---- Passage

American-Latvian politician

Irma Kalniņa, born Irma Anna Ferliņa aka Irma Johnson by the previous marriage (born 7 October 1950) is an American of Latvian heritage who moved to Latvia in 1999. In 2022 she was elected the Latvian parliament.

==Life==
Kalniņa was born in New York in 1950. Her mother had avoided being deported to Siberia with the rest of her family because the authorities were told that she was dead. Her parents were Latvian immigrants who had moved to America. Her father was a tailor and her mother could speak six languages. Irma's first language was Latvian and her parents gave her lessons in the culture of Latvia. She wanted to be a doctor but her father decided she wasn't clever enough and told her to be a teacher. He taught her about etiquette. She went to Ohio University, but she could not find work as a teacher. Her father decided that she was a secretary.

She was working in the Latvian embassy in Washington when Anatolijs Gorbunovs was appointed as an ambassador to the United Nations. She moved to New York to join his staff.

She had first spoken to Ojārs Ēriks Kalniņš when he was working at the Latvian embassy in America in 1992. Latvia was an independent country and Irma told him of the Latvian Renaissance campaign to supply medicines to Latvia because Russia had stopped supplying them. They were both enthusiastic about Latvia. Despite both of them having their own families they began living together and Ojārs became the Latvian ambassador to America and Mexico in 1993. They married on 20 February 1996 receiving congratulations from Hillary Clinton and also from Bill Clinton. They moved to Latvia in 1999.

Kalniņa is an expert concerning etiquette. In 2018 she was at the London Book Fair publicising her book "At the Table".

Her husband died in 2021. In 2022 she was elected the Saeima (Latvian parliament), where she was the secretary to the Saeima Foreign Affairs Committee.

In November 2024 she was in Montreal as a member of the Latvian delegation to the NATO Parliamentary Assembly.

--------

* _Check your understanding_:
a) According to the passage about Irma Kalniņa, how did her mother escape deportation to Siberia with the rest of her family?
b) In the passage about Irma Kalniņa, on what date did she marry Ojārs Ēriks Kalniņš?

---- Supplied entries

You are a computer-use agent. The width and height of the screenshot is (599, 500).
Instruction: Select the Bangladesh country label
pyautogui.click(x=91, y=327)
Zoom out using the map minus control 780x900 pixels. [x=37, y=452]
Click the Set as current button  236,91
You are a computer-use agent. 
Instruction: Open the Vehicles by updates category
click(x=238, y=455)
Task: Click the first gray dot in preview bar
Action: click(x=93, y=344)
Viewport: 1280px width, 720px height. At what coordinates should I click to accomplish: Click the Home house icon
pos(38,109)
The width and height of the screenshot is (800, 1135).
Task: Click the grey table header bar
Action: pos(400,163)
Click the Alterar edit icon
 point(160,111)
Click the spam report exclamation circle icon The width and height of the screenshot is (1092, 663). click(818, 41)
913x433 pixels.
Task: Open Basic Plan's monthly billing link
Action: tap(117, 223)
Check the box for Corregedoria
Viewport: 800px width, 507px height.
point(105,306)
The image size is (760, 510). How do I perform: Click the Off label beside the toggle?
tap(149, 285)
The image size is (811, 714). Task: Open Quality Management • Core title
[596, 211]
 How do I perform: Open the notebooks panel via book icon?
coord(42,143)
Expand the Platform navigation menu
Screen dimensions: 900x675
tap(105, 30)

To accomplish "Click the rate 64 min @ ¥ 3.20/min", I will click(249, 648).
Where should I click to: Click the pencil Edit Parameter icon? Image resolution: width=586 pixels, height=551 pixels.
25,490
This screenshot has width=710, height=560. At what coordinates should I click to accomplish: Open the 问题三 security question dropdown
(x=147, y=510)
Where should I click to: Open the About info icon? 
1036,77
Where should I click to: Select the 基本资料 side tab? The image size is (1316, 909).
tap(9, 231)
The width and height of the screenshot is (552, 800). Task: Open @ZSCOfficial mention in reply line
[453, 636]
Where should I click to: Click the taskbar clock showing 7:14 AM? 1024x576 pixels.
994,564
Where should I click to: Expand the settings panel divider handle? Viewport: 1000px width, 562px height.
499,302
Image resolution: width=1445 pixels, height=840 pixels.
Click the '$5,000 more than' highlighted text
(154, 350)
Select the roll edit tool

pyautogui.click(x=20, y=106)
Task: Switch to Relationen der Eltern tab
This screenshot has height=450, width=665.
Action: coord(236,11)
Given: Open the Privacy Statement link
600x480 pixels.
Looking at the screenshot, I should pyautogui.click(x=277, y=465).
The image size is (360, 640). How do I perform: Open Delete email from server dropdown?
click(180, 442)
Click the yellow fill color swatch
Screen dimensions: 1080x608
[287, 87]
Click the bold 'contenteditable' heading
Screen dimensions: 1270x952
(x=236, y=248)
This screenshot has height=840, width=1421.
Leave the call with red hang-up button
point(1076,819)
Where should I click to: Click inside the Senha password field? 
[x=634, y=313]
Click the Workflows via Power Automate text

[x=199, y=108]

--------

* _Results for each task_:
a) Her mother avoided deportation because the authorities were told that she was dead.

b) 20 February 1996